[Extracted records]
_ _ _

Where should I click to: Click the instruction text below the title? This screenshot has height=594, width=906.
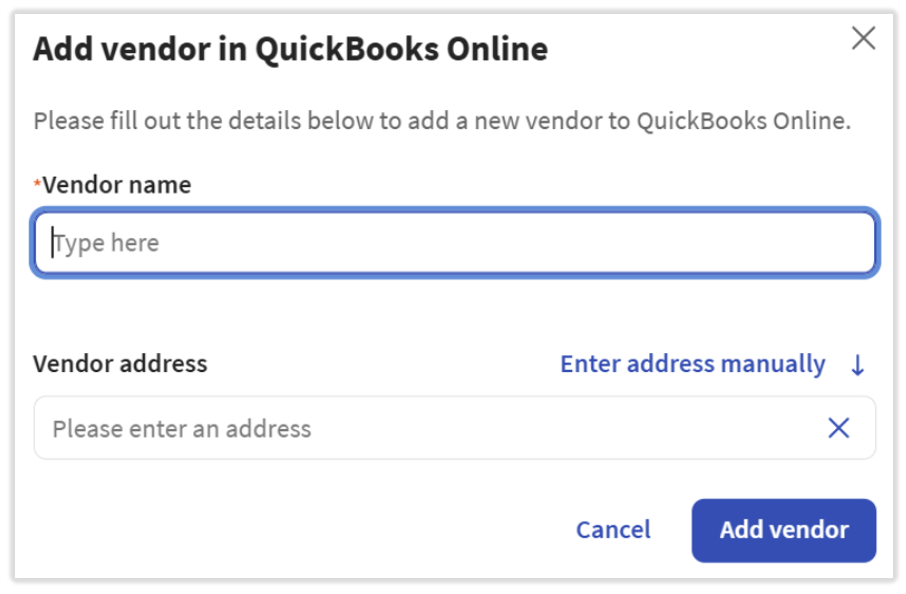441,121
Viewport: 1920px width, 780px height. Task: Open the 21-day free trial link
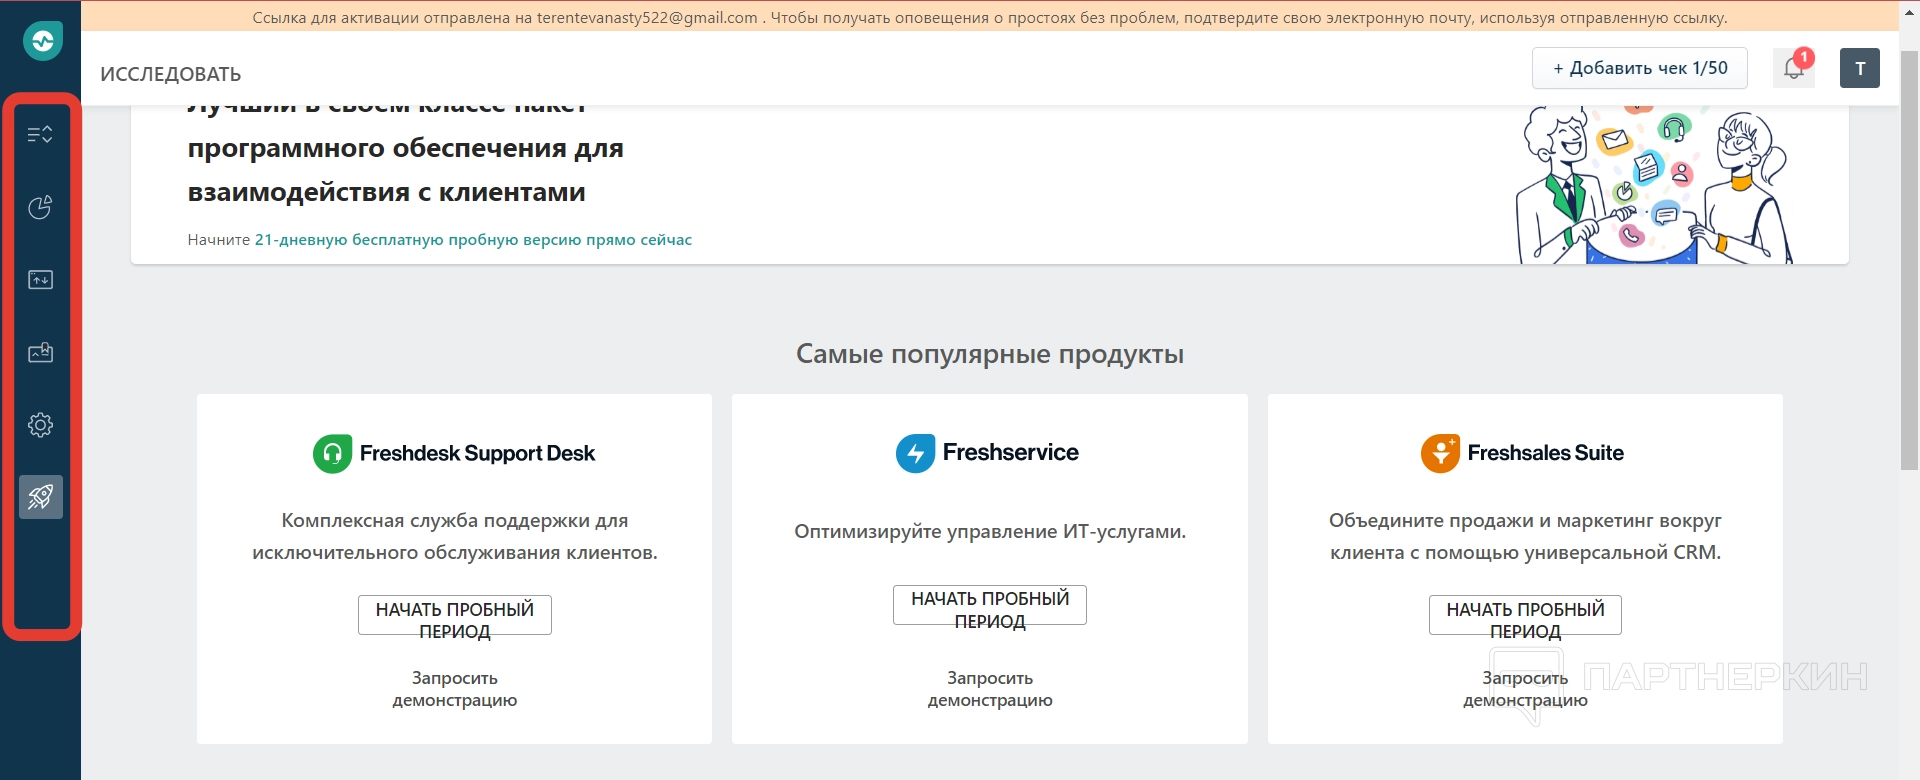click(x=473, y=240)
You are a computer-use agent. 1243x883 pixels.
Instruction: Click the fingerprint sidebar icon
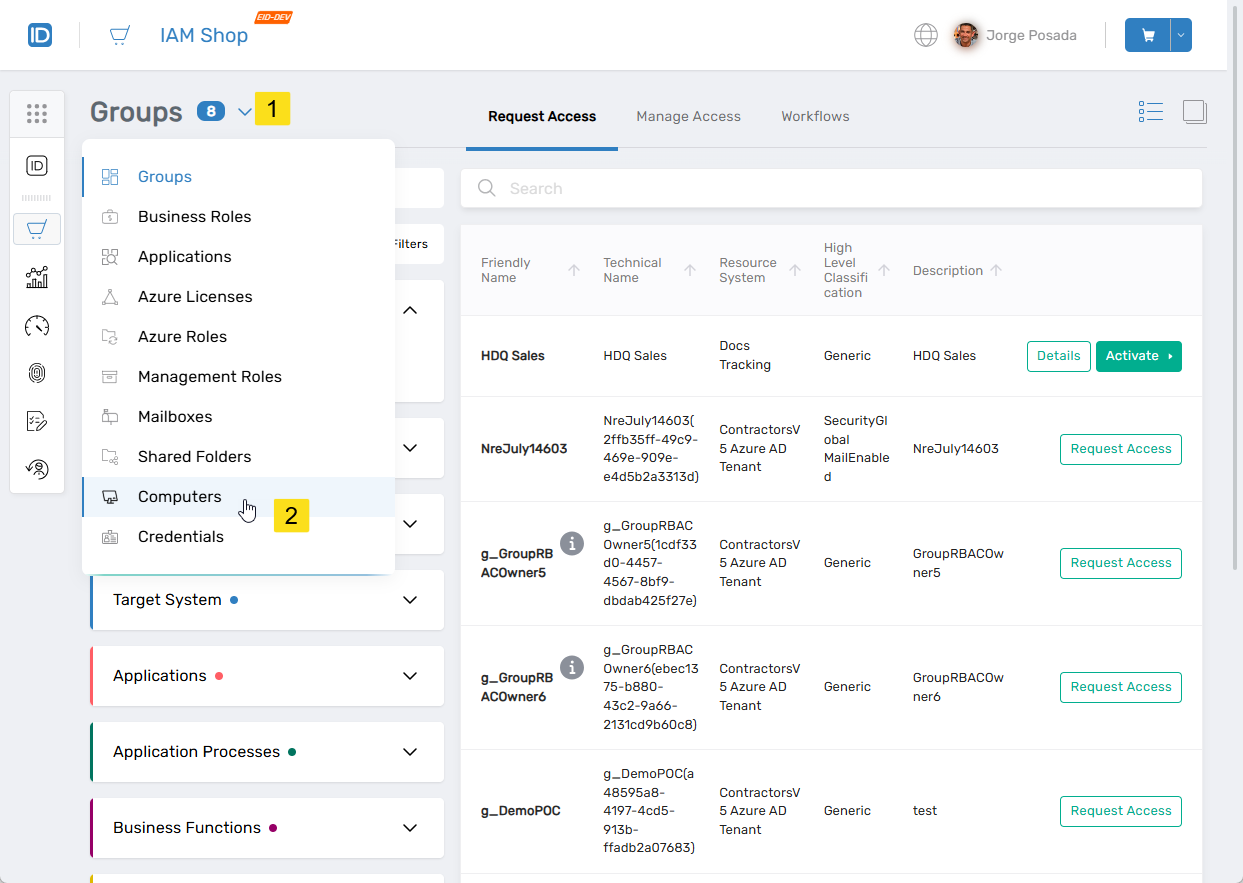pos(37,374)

_ _ _

## TASK DETAILS
Repeat only the lines from the one with "You are a computer-use" through the end of the data, both included and exactly as written. Pictures stay out of the copy.

## RESPONSE TO THIS EXERCISE
You are a computer-use agent. 1243x883 pixels.
Instruction: Click the fingerprint sidebar icon
pos(37,374)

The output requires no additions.